> [What you should do]: Omit all pictures. Reproduce exactly the lines from the first line of the records below through the line with "Image resolution: width=504".

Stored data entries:
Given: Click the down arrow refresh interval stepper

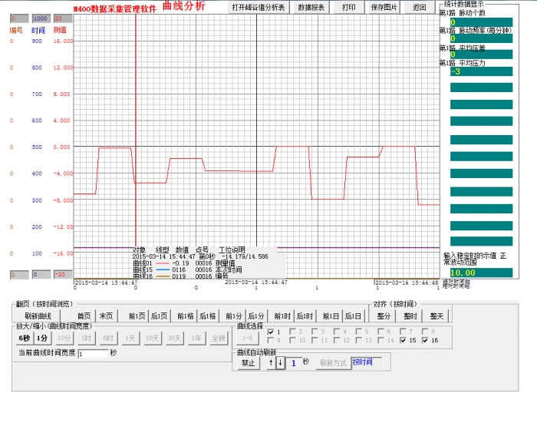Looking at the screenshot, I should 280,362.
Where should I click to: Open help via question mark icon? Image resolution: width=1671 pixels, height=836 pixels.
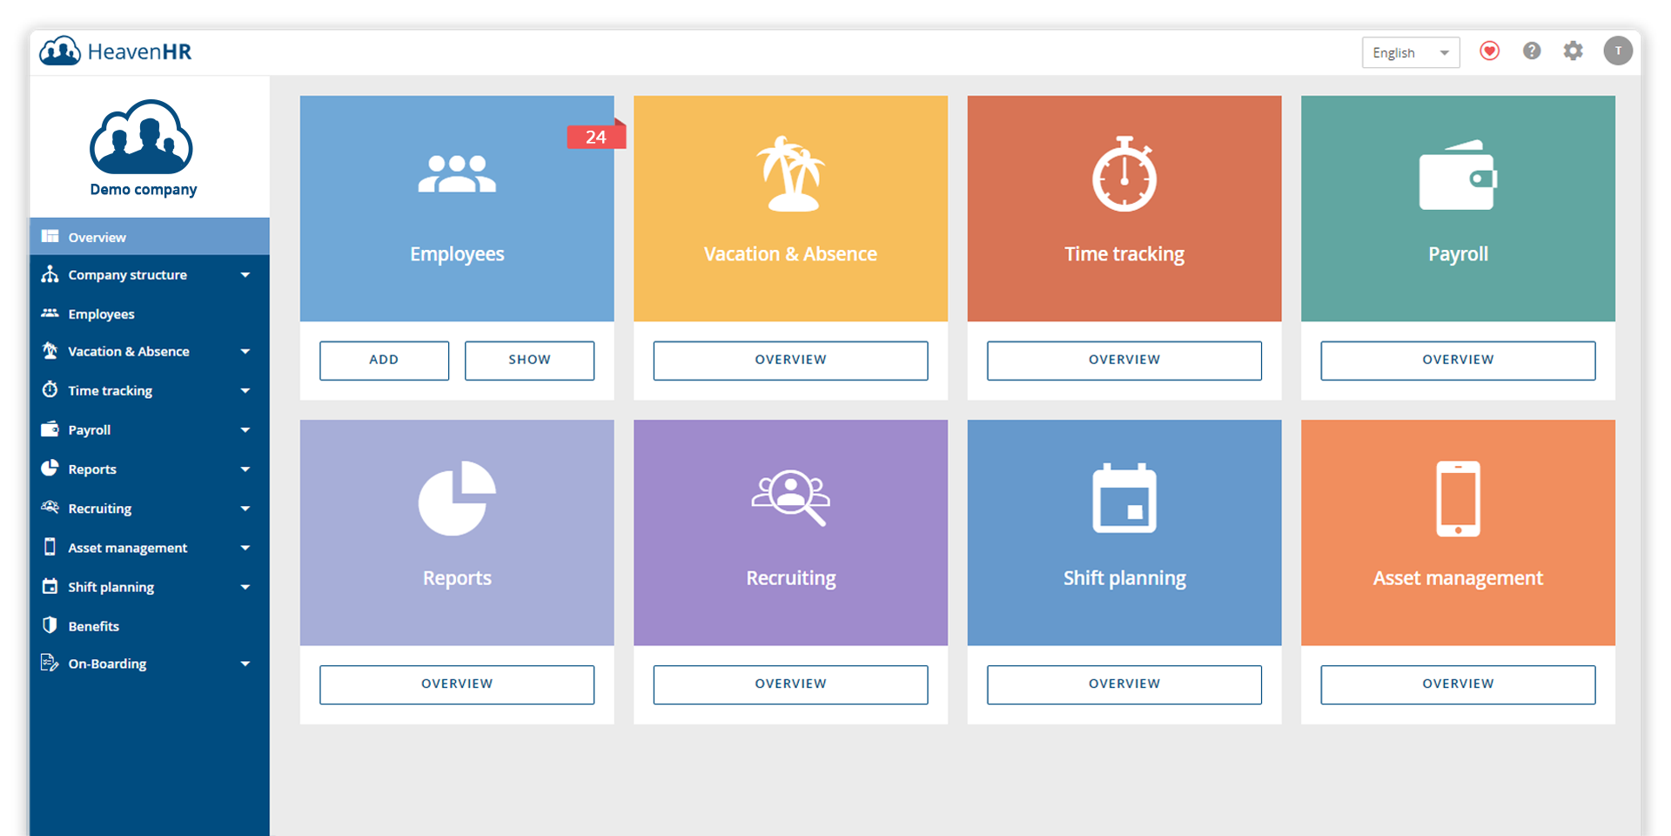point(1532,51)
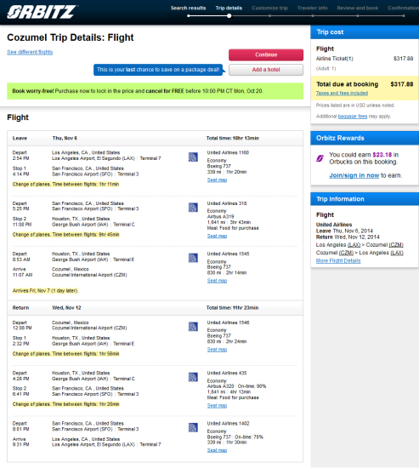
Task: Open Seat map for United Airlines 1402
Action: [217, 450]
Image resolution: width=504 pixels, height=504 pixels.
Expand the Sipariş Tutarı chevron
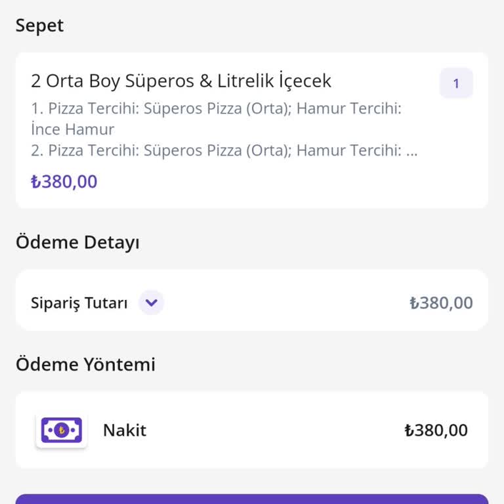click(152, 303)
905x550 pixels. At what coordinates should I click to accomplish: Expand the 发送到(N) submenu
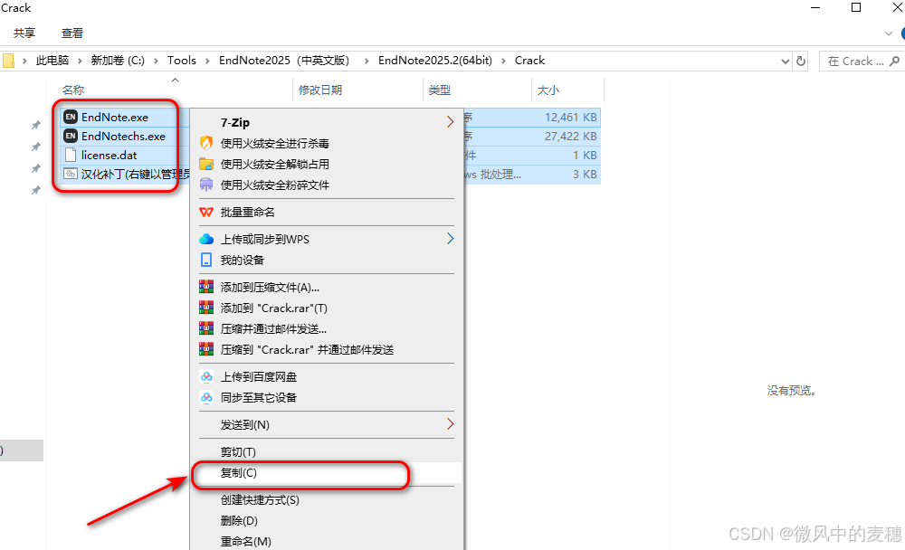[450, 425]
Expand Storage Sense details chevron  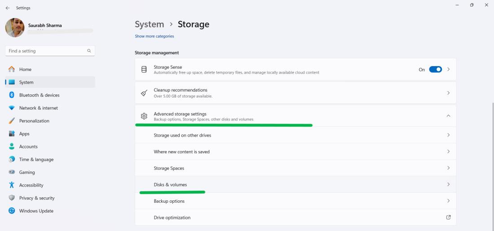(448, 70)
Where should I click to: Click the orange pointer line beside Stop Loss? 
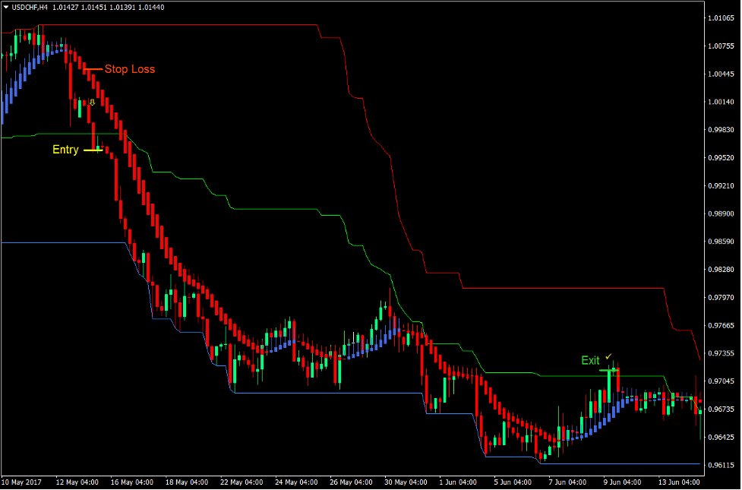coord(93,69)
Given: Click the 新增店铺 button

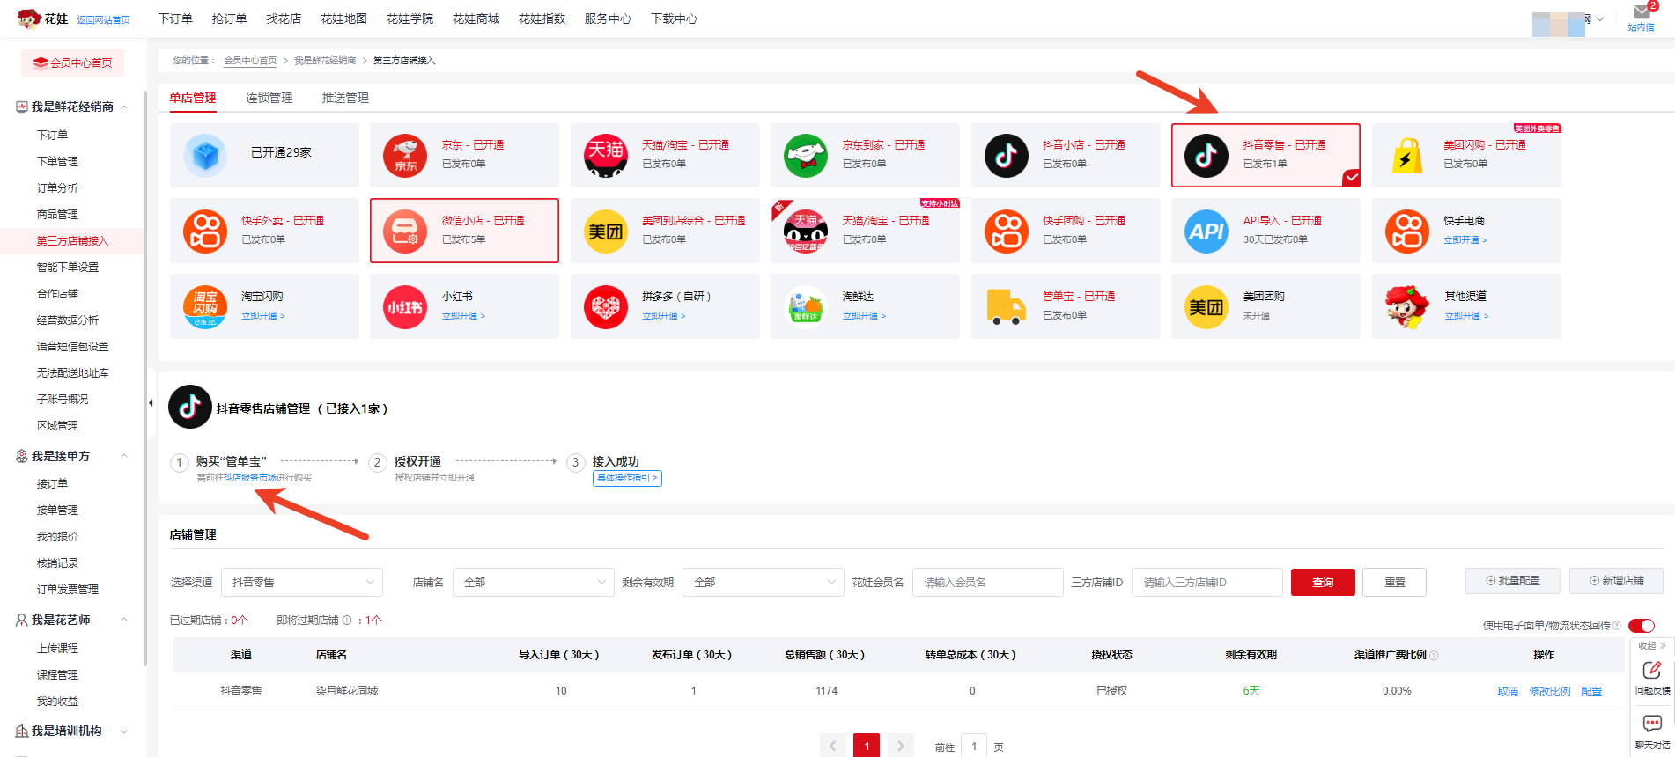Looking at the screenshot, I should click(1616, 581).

> [Expected answer]:
Given: Click the down arrow refresh interval stepper

Looking at the screenshot, I should 280,362.
Where should I click to: Open help via question mark icon? Image resolution: width=1671 pixels, height=836 pixels.
point(1532,51)
Task: Open Seat map for United Airlines 1402
Action: [217, 450]
Image resolution: width=504 pixels, height=504 pixels.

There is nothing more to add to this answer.